● Task instructions: Reproduce the data below verbatim, beginning at its first line and stopping after the line that contains "The height and width of the screenshot is (1022, 1920).".

Records for locating displayed items
• • • •

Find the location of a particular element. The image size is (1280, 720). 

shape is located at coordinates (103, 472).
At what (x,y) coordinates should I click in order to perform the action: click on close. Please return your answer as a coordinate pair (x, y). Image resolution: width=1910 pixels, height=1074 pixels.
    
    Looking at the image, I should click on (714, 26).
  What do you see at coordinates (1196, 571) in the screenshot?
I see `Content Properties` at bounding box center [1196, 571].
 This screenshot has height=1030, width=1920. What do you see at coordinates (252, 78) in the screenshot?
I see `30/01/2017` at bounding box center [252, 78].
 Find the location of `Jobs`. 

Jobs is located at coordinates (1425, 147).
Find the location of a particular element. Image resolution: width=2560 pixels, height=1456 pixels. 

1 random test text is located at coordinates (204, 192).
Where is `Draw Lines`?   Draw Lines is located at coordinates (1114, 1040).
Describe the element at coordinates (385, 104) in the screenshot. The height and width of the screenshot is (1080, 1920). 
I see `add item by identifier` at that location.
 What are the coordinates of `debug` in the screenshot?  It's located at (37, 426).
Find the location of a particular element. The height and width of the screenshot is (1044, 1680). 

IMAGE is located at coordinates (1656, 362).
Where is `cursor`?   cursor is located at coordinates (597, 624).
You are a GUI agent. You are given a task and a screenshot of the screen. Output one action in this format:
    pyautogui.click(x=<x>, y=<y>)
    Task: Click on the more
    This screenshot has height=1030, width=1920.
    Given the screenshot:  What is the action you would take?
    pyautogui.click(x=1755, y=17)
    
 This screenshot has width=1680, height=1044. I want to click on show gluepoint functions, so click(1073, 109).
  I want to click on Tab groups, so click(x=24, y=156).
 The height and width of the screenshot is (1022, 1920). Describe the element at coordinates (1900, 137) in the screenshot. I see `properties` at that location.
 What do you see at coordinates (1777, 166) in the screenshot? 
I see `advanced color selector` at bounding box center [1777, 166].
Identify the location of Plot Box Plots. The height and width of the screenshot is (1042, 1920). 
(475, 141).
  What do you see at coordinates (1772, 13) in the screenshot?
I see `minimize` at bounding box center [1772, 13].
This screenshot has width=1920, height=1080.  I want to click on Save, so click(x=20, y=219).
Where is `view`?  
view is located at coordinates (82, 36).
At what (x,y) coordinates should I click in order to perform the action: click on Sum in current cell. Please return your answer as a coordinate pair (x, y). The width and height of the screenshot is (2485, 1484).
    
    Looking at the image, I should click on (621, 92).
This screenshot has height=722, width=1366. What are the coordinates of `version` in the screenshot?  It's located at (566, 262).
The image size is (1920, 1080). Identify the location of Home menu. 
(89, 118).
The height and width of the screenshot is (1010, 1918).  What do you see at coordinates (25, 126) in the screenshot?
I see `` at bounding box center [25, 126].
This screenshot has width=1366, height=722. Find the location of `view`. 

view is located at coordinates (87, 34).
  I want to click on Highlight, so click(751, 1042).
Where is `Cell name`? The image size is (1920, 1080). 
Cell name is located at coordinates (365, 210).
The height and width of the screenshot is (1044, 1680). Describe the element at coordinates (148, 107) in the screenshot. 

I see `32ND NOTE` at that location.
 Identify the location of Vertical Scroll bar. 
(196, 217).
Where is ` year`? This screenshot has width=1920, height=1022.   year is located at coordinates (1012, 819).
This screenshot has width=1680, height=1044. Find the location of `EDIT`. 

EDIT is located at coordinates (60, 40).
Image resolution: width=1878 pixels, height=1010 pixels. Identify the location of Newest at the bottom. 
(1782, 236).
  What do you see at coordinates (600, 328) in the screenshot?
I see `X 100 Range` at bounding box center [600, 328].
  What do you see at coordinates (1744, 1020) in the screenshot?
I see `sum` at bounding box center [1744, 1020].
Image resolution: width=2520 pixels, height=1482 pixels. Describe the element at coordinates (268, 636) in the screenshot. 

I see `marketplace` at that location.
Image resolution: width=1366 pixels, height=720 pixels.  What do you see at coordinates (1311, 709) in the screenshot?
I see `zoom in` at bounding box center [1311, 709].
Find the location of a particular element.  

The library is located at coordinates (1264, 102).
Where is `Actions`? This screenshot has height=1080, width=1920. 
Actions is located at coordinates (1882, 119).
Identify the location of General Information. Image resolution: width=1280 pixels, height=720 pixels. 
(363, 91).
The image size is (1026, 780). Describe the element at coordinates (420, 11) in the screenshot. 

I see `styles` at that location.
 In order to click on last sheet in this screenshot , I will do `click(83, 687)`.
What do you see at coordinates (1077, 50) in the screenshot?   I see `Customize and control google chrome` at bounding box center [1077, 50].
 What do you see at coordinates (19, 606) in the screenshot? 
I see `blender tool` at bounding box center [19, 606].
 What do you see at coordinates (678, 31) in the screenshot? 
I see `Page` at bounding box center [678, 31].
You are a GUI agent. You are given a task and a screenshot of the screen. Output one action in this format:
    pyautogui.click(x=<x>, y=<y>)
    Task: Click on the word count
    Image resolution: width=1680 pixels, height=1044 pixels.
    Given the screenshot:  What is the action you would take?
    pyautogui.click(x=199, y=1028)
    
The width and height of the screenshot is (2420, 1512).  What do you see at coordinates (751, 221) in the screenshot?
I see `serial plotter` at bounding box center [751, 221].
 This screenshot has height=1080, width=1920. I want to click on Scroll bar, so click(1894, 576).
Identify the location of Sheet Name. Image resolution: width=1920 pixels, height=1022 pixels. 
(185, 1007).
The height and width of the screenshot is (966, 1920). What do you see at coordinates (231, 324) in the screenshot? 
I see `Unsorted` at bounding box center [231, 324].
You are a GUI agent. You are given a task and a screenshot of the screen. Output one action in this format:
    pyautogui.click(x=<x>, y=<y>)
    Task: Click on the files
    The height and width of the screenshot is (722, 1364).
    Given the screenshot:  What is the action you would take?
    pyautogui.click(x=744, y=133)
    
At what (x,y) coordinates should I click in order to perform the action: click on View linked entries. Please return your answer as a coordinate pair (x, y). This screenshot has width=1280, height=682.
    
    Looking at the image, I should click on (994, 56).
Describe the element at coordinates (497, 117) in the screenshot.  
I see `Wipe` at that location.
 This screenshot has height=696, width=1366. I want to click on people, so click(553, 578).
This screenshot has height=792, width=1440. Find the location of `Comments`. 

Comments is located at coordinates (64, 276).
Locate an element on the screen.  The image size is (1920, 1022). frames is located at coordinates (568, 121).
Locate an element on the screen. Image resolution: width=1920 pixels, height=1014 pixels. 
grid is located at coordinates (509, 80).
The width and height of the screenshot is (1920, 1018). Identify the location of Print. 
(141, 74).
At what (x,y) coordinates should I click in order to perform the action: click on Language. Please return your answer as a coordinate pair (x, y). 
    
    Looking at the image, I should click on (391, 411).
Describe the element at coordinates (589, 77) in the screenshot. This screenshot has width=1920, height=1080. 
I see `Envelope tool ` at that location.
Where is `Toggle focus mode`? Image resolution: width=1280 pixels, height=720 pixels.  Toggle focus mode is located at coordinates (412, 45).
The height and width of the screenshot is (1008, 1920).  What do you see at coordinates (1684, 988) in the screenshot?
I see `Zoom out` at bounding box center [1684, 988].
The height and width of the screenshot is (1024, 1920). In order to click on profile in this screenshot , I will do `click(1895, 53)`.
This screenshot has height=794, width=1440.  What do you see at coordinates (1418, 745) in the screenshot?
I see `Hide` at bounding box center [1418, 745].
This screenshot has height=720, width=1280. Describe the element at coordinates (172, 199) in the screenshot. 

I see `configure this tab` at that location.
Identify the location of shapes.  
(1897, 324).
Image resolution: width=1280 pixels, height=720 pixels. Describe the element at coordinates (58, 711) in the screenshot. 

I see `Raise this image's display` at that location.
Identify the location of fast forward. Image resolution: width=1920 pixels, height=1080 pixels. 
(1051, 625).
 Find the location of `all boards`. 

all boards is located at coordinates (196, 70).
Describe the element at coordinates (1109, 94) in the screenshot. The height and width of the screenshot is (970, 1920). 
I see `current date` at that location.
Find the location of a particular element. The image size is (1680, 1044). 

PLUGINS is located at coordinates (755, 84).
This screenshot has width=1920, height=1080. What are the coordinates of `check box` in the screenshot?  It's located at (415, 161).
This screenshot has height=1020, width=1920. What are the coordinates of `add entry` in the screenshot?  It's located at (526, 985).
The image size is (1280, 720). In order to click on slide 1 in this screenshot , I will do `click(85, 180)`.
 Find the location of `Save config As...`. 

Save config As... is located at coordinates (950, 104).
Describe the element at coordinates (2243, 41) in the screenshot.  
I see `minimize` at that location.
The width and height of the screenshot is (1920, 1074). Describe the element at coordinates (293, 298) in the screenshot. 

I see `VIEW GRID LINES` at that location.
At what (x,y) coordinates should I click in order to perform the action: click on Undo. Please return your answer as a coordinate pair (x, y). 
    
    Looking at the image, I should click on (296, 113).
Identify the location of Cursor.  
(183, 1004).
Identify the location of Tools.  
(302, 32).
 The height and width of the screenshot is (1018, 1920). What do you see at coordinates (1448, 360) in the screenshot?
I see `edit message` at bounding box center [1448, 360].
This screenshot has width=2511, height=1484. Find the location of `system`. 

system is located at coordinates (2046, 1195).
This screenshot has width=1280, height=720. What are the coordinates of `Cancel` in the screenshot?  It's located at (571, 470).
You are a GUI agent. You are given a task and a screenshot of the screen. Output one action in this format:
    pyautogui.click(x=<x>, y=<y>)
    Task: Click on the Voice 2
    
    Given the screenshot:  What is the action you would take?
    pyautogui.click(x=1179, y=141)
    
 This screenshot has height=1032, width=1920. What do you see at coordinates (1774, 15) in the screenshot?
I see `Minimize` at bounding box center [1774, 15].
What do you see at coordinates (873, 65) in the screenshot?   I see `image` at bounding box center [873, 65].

• • • •

● Result for this task:
Find the location of a particular element. The image size is (1280, 720). 

shape is located at coordinates (103, 472).
At what (x,y) coordinates should I click in order to perform the action: click on close. Please return your answer as a coordinate pair (x, y). Image resolution: width=1910 pixels, height=1074 pixels.
    
    Looking at the image, I should click on (714, 26).
  What do you see at coordinates (1196, 571) in the screenshot?
I see `Content Properties` at bounding box center [1196, 571].
 This screenshot has height=1030, width=1920. What do you see at coordinates (252, 78) in the screenshot?
I see `30/01/2017` at bounding box center [252, 78].
 Find the location of `Jobs`. 

Jobs is located at coordinates (1425, 147).
Find the location of a particular element. Image resolution: width=2560 pixels, height=1456 pixels. 

1 random test text is located at coordinates (204, 192).
Where is `Draw Lines`?   Draw Lines is located at coordinates (1114, 1040).
Describe the element at coordinates (385, 104) in the screenshot. The height and width of the screenshot is (1080, 1920). 
I see `add item by identifier` at that location.
 What are the coordinates of `debug` in the screenshot?  It's located at (37, 426).
Find the location of a particular element. The height and width of the screenshot is (1044, 1680). 

IMAGE is located at coordinates (1656, 362).
Where is `cursor`?   cursor is located at coordinates (597, 624).
You are a GUI agent. You are given a task and a screenshot of the screen. Output one action in this format:
    pyautogui.click(x=<x>, y=<y>)
    Task: Click on the more
    This screenshot has height=1030, width=1920.
    Given the screenshot:  What is the action you would take?
    pyautogui.click(x=1755, y=17)
    
 This screenshot has width=1680, height=1044. I want to click on show gluepoint functions, so click(1073, 109).
  I want to click on Tab groups, so click(x=24, y=156).
 The height and width of the screenshot is (1022, 1920). Describe the element at coordinates (1900, 137) in the screenshot. I see `properties` at that location.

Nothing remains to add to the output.